For a function f(x), we may treat its average value as a function, A(x), defined for all x ∈ [a, b], interval [a, x] as

$\displaystyle A\left( x \right)=\left\{ {\begin{array}{*{20}{c}} {\tfrac{1}{{x-a}}\int_{a}^{x}{{f\left( t \right)dt}}} & {x\ne a} \\ {f\left( a \right)} & {x=a} \end{array}} \right.$

Graphically, the segment drawn at y = A(x) is such that the regions between the line and the function above and below the segment have equal areas. See figure 1 in which the red curve is the function, and the blue curve is the average value function. The two shaded regions have the same area.

Figure 1: The shaded regions have the same area.

Regardless of the starting value, the function and its average value start at the same value. If the function is increasing the average value is less than the function and increasing. When the function starts to decrease, the average value will continue to increase for a while. When the two graphs nest intersect, the process starts over, and the average value will now start to decrease. Therefore, the intersection value is when the average value function change from increasing to decreasing and this is its (local) maximum value. See Figure 2.

Figure 2:The maximum value of A(x) is at the intersection of the two graphs

This continues until the graphs intersect again after the function starts to increase: a (local) minimum value of the average value function. The process continues with the extreme values of the average value function (blue graph) occurring at its intersections with the function. Figure 3

Figure 3: A(x) has its extreme values where it intersects the function.

This can be proved by finding the extreme values of the average value function by considering its derivative. Begin by finding its derivative using the product rule (or quotient rule) and the FTC.

$\displaystyle {A}'\left( x \right)=\tfrac{1}{{x-a}}f\left( x \right)+\left( {-\tfrac{1}{{{{{\left( {x-a} \right)}}^{2}}}}} \right)\int_{a}^{x}{{f\left( t \right)dt}}$

$\displaystyle {A}'\left( x \right)=\tfrac{1}{{x-a}}f\left( x \right)-\tfrac{1}{{x-a}}\left( {\tfrac{1}{{x-a}}\int_{a}^{x}{{f\left( t \right)dt}}} \right)$

$\displaystyle {A}'\left( x \right)=\tfrac{1}{{x-a}}\left( {f\left( x \right)-A\left( x \right)} \right)$

The critical points of a(x) occur when its derivative is equal to zero (or undefined). This is when $f\left( x \right)=A\left( x \right)$ (or when x = a, the endpoint). This is where the graphs intersect.

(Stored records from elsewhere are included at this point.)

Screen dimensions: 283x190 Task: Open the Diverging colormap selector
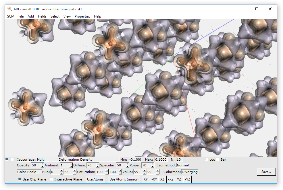click(x=190, y=172)
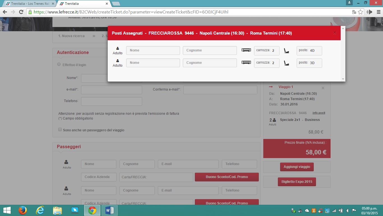Open File Explorer from the taskbar

tap(57, 210)
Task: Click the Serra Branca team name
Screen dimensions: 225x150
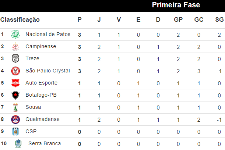Action: (x=45, y=144)

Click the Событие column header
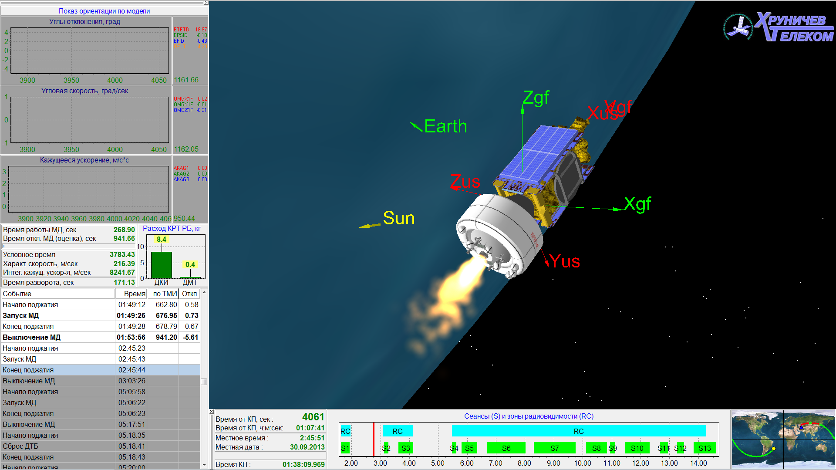click(x=57, y=294)
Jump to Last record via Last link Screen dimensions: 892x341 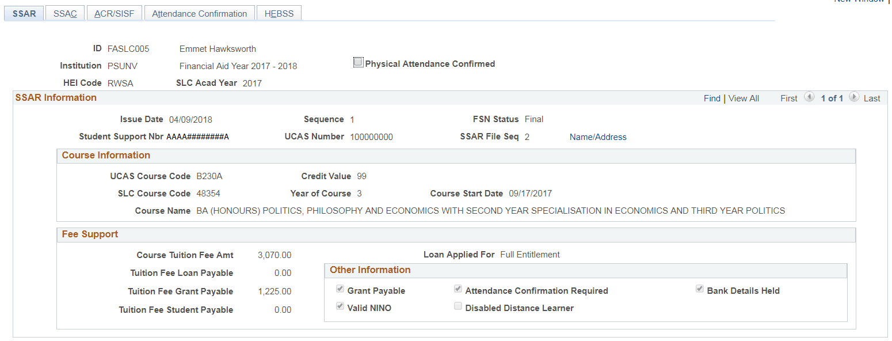click(x=872, y=98)
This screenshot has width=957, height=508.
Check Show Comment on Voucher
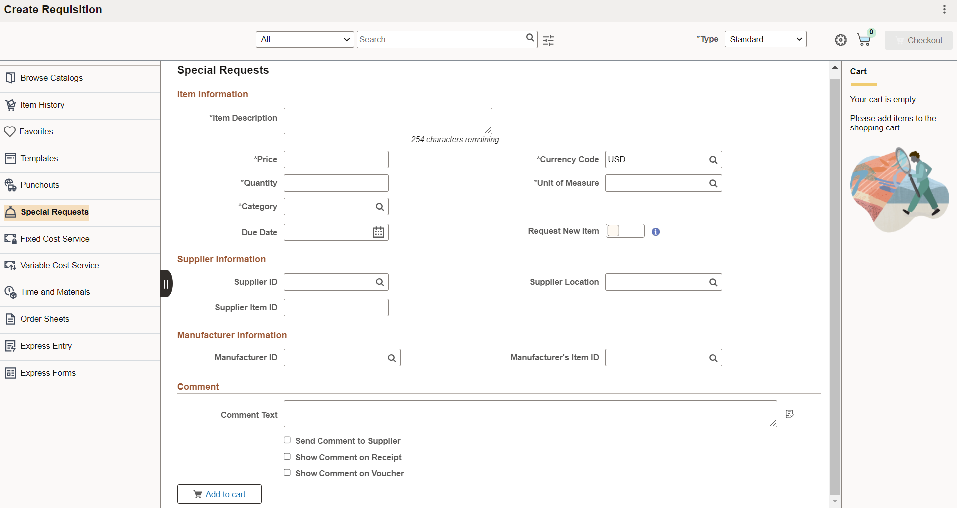point(287,473)
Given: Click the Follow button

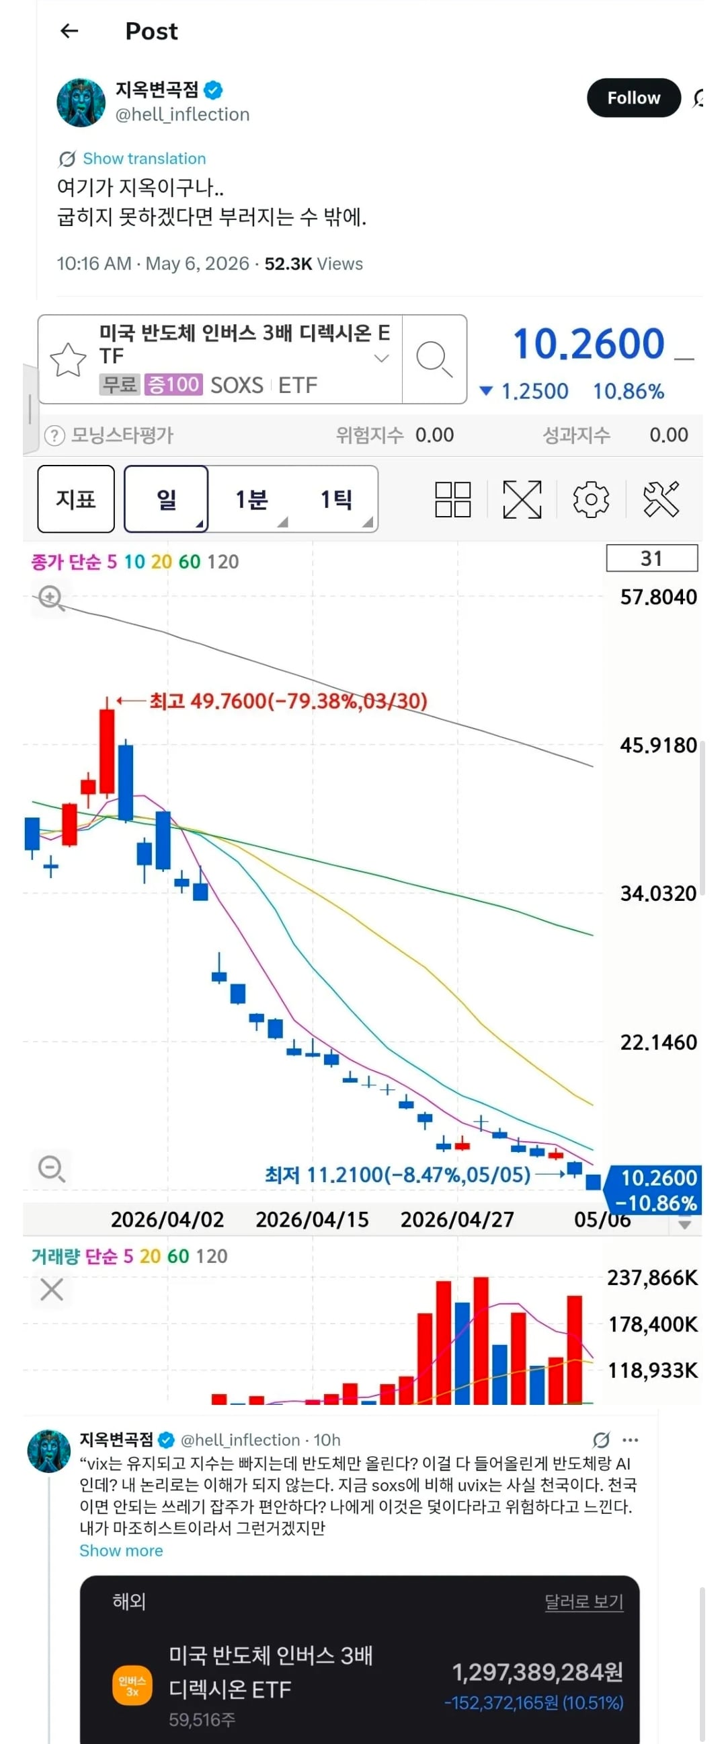Looking at the screenshot, I should click(x=633, y=97).
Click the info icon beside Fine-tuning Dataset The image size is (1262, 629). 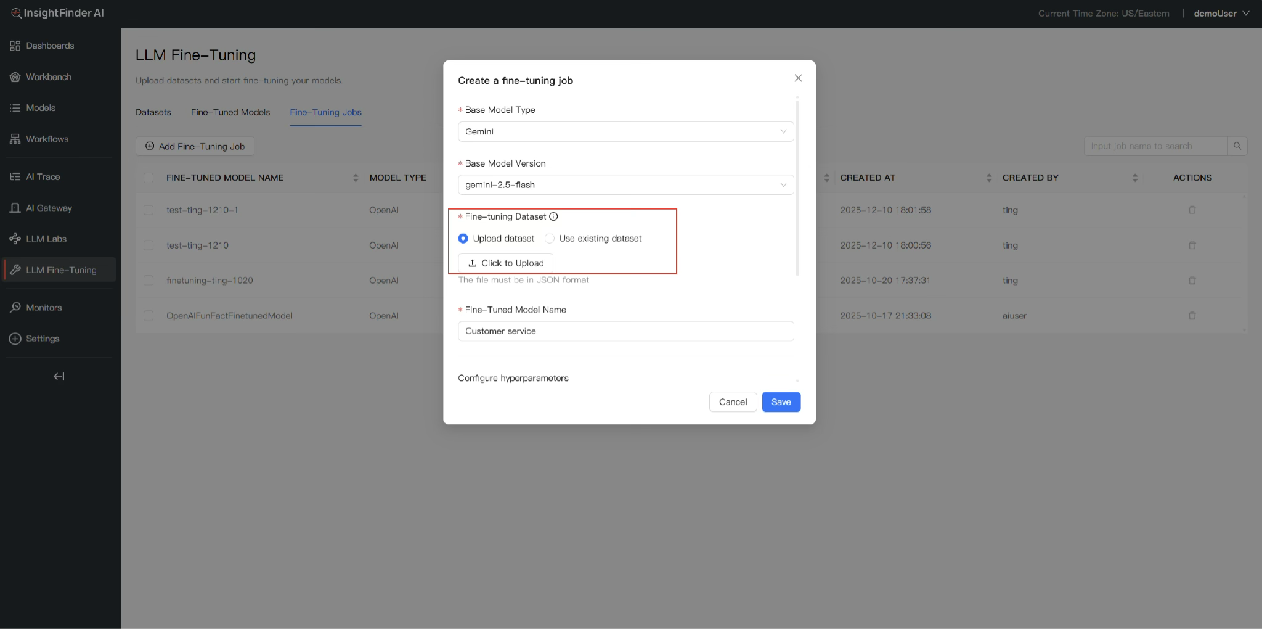pos(553,216)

How to use this in your class

This is not a concept that is likely to be tested on the AP Calculus Exams. Nevertheless, it is an easy enough idea to explore when teaching the average value of a function and at the same time reviewing some earlier concepts such as product (or quotient) rule, the FTC (differentiating an integral), and some non-ordinary simplification.

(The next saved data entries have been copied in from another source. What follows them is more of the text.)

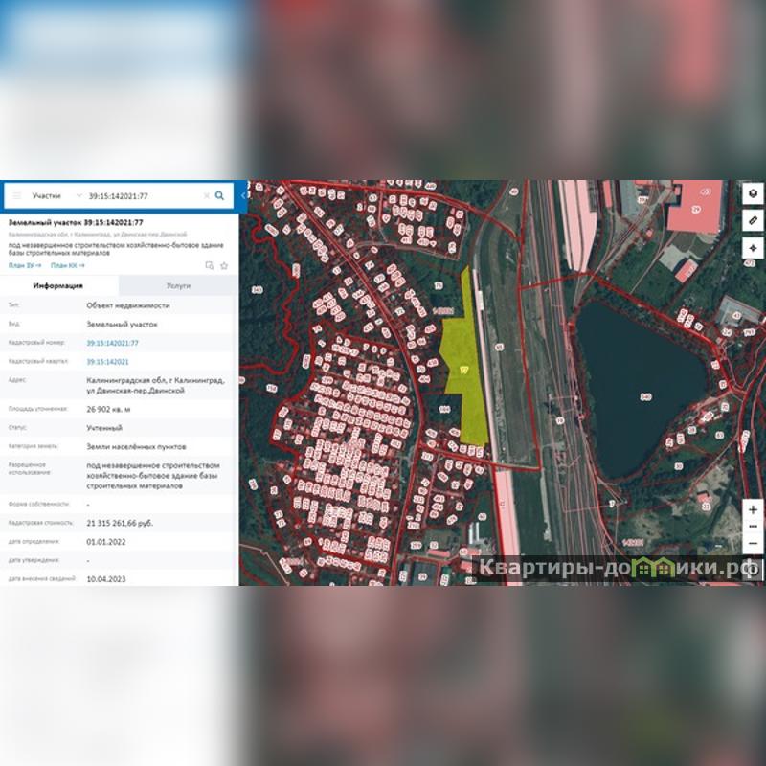Open the Участки search type dropdown
The width and height of the screenshot is (766, 766).
(x=56, y=195)
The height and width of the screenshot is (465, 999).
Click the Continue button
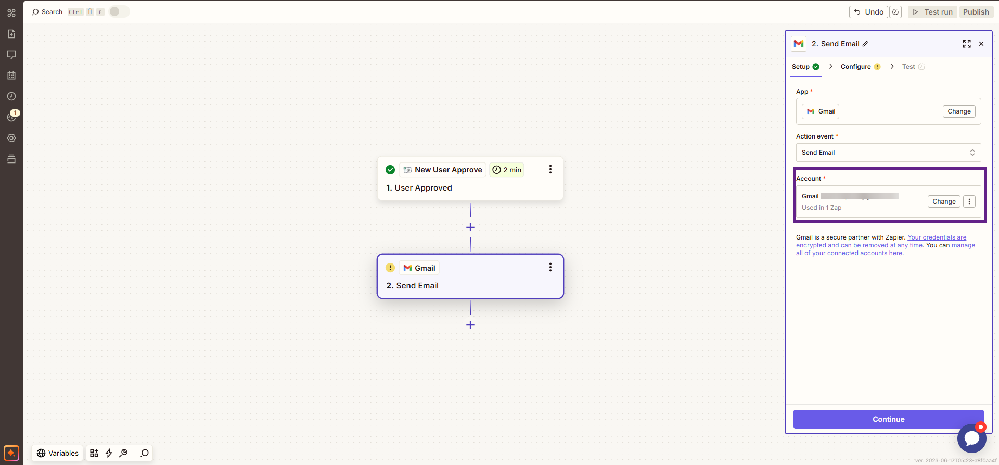tap(888, 419)
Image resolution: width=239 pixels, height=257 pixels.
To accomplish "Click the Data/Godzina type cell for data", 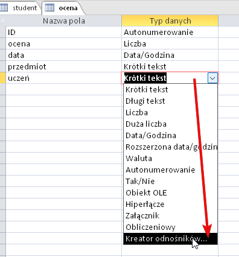I will pos(170,55).
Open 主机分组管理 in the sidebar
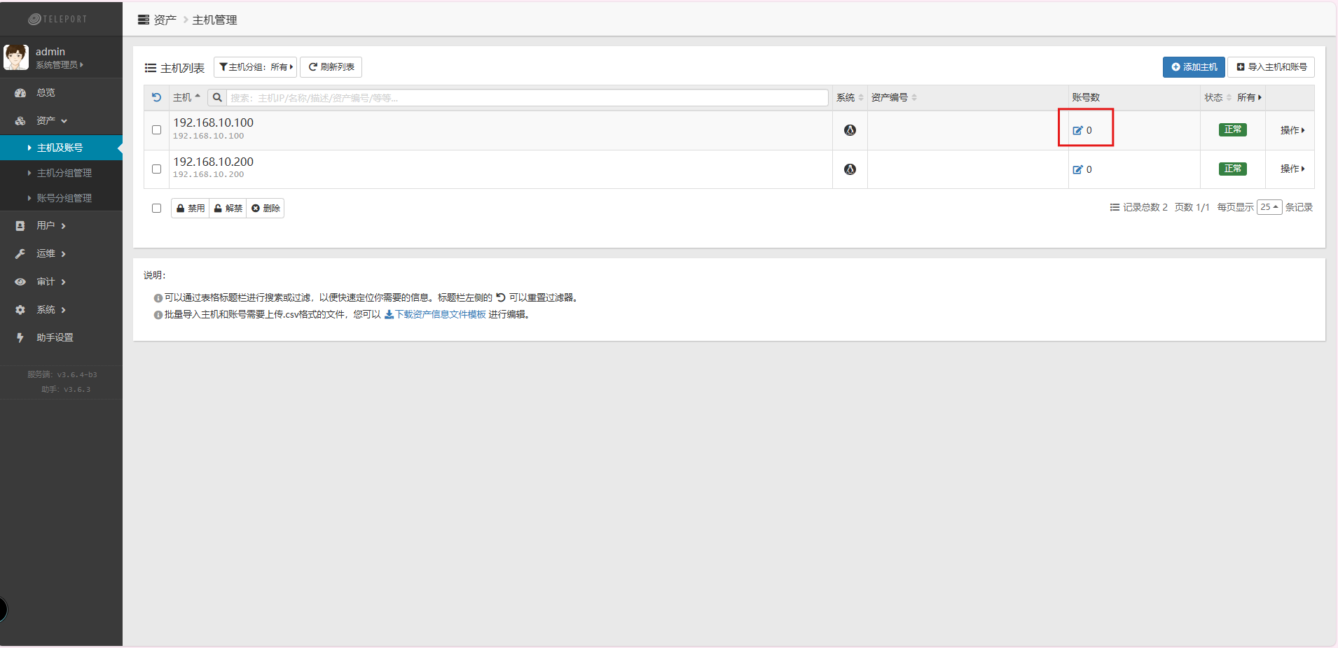 pos(64,173)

You could have your students use their own favorite function and show that the extreme values of its average value occur where the average value intersects the function. This is good practice in equation solving on a calculator since the points do not occur at “nice” numbers. Here’s an example.

If $\displaystyle f\left( x \right)=\sin \left( x \right)$ , then its average value on the interval $\displaystyle [0,\infty )$ is

$\displaystyle A\left( x \right)=\tfrac{1}{x}\int_{0}^{x}{{\sin \left( t \right)dt}}=\frac{{-\cos \left( x \right)+1}}{x}$ .

The intersections of f(x) and A(x) can be found by solving

$\displaystyle\sin \left( x \right)=\frac{{-\cos \left( x \right)+1}}{x}$

The extreme values of $\displaystyle \frac{{-\cos \left( x \right)+1}}{x}$ may also be found using a calculator.

The points are the same. the first is approximately (2.331, 0.725) and the second is (6.283, 0) or (2π, 0). This second is reasonable since at 2π the sine function has completed one period and its average value zero. (See figure 3 again.).

Other questions you could ask (for my function anyway) are what is the absolute maximum and how can you be sure? Why are all the minimums zero?

The message on the AP Calculus discussion boards that inspired this post was started by Neema Salimi an AP Calculus teacher from Georgia. He made the original observation. You can read his original post and proof, and comments by others here.

The Rule of Four

Not much has been heard of the Rule of Four lately. The Rule of Four suggests that mathematical concepts should be looked at graphically, numerically, analytically, and verbally. It has not gone away. The Rule of Four has a new name: multiple representations. (In the latest Course and Exam Description, you will find it in Mathematical Practices (p. 14), specifically practices 2.B, 2.C, 2.D, 2.E, 3.E, 3.F, 4.A, and 4.C)

I have used the Rule of Four in this post. The post started with a verbal discussion of the concept and how the result can be seen graphically. That was followed by analytic proof. At the end is a numerical example.

Other posts on the average value of a function:

Finding the average value of a function on an interval is Topic 8.1 in the Course and Exam Description (p. 149)

Average Value of a Function – or How do you average an infinite number of numbers?

Most Triangles Are Obtuse! An obvious observation, but here’s how to figure the exact proportion of obtuse to acute triangles.

Half-full or Half-empty Visualizing the average value of a function

What’s a Mean Old Average Anyway? Be sure to distinguish between the average rate of change, the average value of a function, and the mean value theorem.

Extreme Values

Posted on October 22, 2021 by Lin McMullin

Every function that is continuous on a closed interval must have a maximum and a minimum value on the interval. These values may all be the same (y = 2 on [-3,3]); or the function may reach these values more than once (y = sin(x)).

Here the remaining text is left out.